What you will do:
Find the line below with "Click the checkmark beside 'Limited messages'" and the line with "Open the wrench basic fixes tab". Output exactly those lines and everything between them, leaving out the pictures.

Given records:
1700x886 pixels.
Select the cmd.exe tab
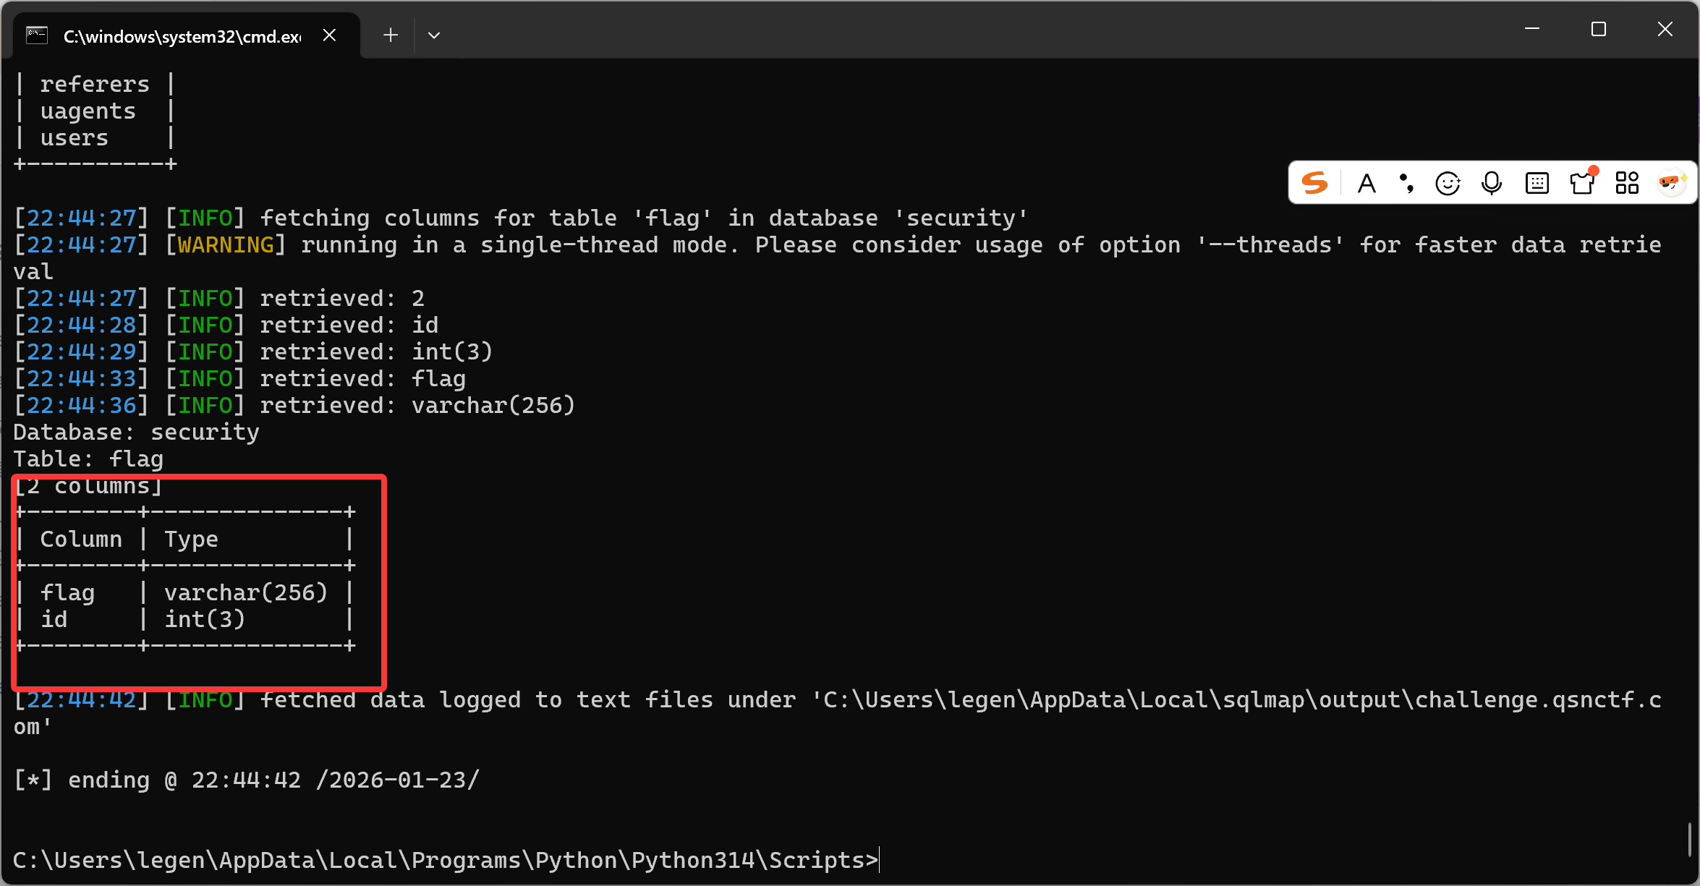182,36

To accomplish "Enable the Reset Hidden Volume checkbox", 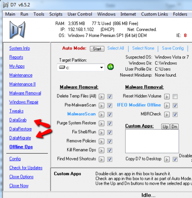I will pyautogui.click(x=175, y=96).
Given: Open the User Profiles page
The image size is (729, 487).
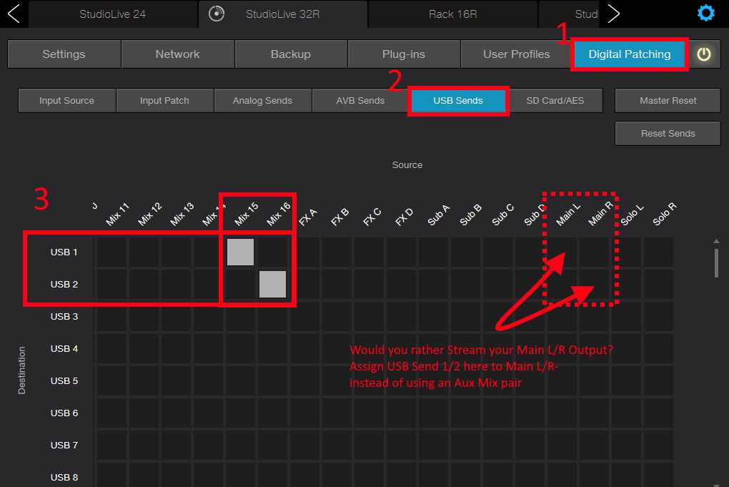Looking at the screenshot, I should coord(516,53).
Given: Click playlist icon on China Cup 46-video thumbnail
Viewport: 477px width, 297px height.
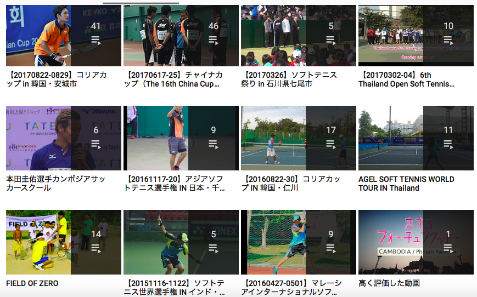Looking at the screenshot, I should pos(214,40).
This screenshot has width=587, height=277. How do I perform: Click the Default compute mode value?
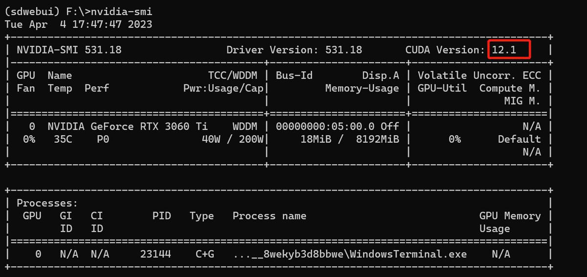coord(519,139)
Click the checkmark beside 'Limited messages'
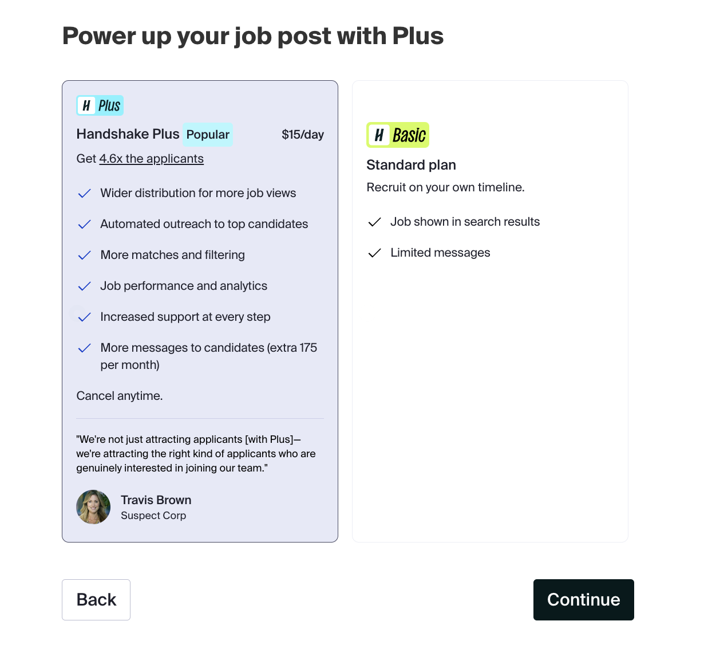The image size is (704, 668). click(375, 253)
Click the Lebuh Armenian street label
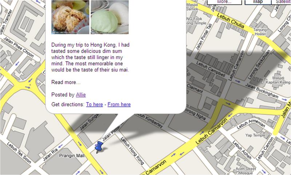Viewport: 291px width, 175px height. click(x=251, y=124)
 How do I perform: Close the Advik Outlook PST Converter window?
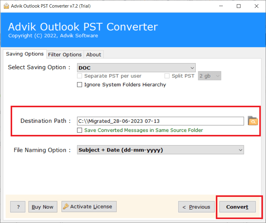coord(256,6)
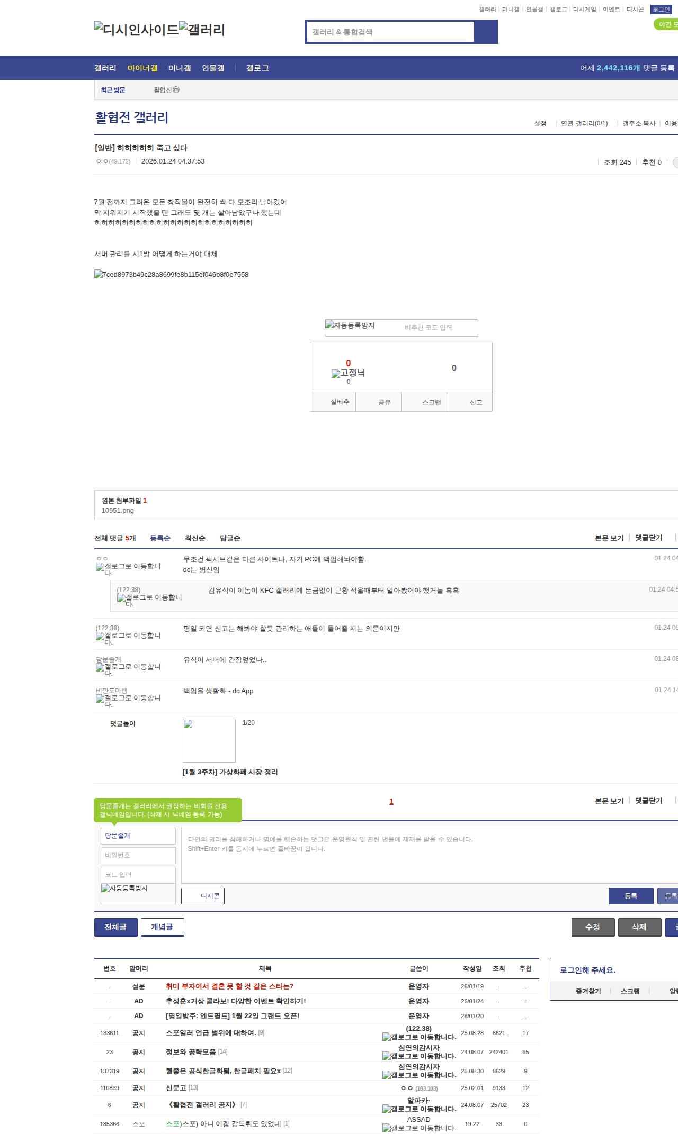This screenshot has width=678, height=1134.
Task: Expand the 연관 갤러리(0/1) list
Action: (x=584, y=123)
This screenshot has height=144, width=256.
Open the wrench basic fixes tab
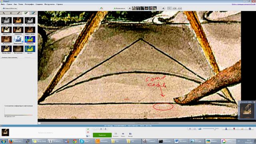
...
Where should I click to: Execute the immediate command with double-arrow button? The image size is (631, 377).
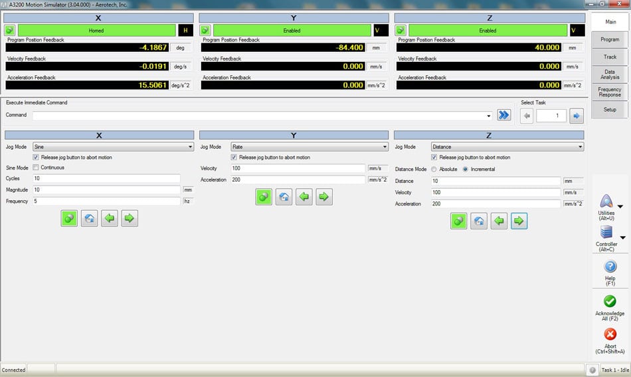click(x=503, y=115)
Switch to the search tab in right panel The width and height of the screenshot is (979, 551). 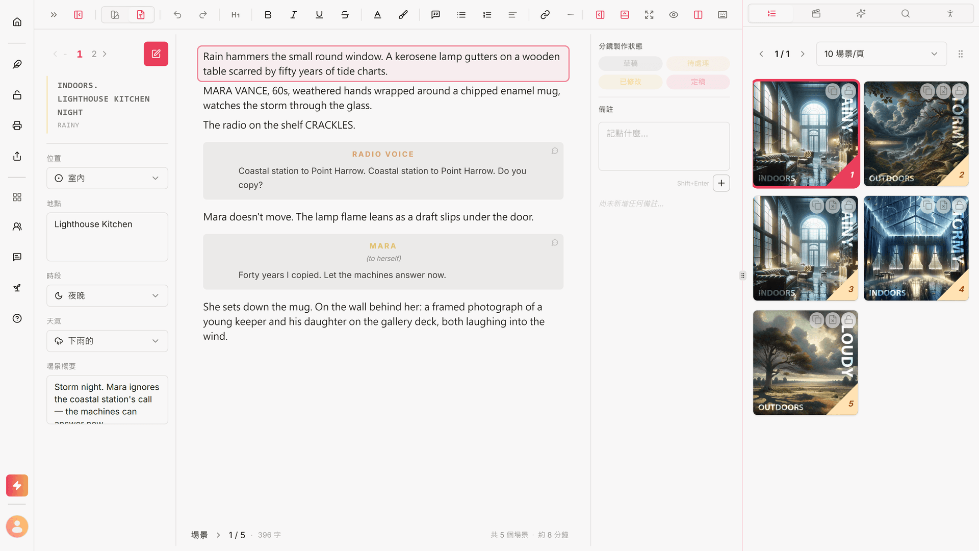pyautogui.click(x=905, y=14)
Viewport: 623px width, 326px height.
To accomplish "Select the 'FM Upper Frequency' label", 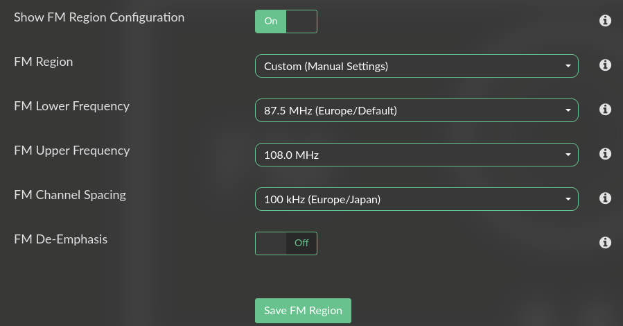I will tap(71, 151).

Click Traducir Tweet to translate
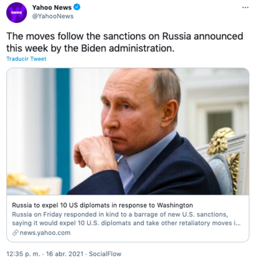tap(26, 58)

Answer to this exercise:
Click the checkmark beside 'Limited messages'
The image size is (704, 668). click(375, 253)
Click the Lebuh Armenian street label
Viewport: 291px width, 175px height. click(x=251, y=124)
 How do I perform: Close the Advik Outlook PST Converter window?
coord(256,6)
This screenshot has width=678, height=1134.
Task: Expand the 연관 갤러리(0/1) list
Action: (x=584, y=123)
This screenshot has height=144, width=256.
Open the wrench basic fixes tab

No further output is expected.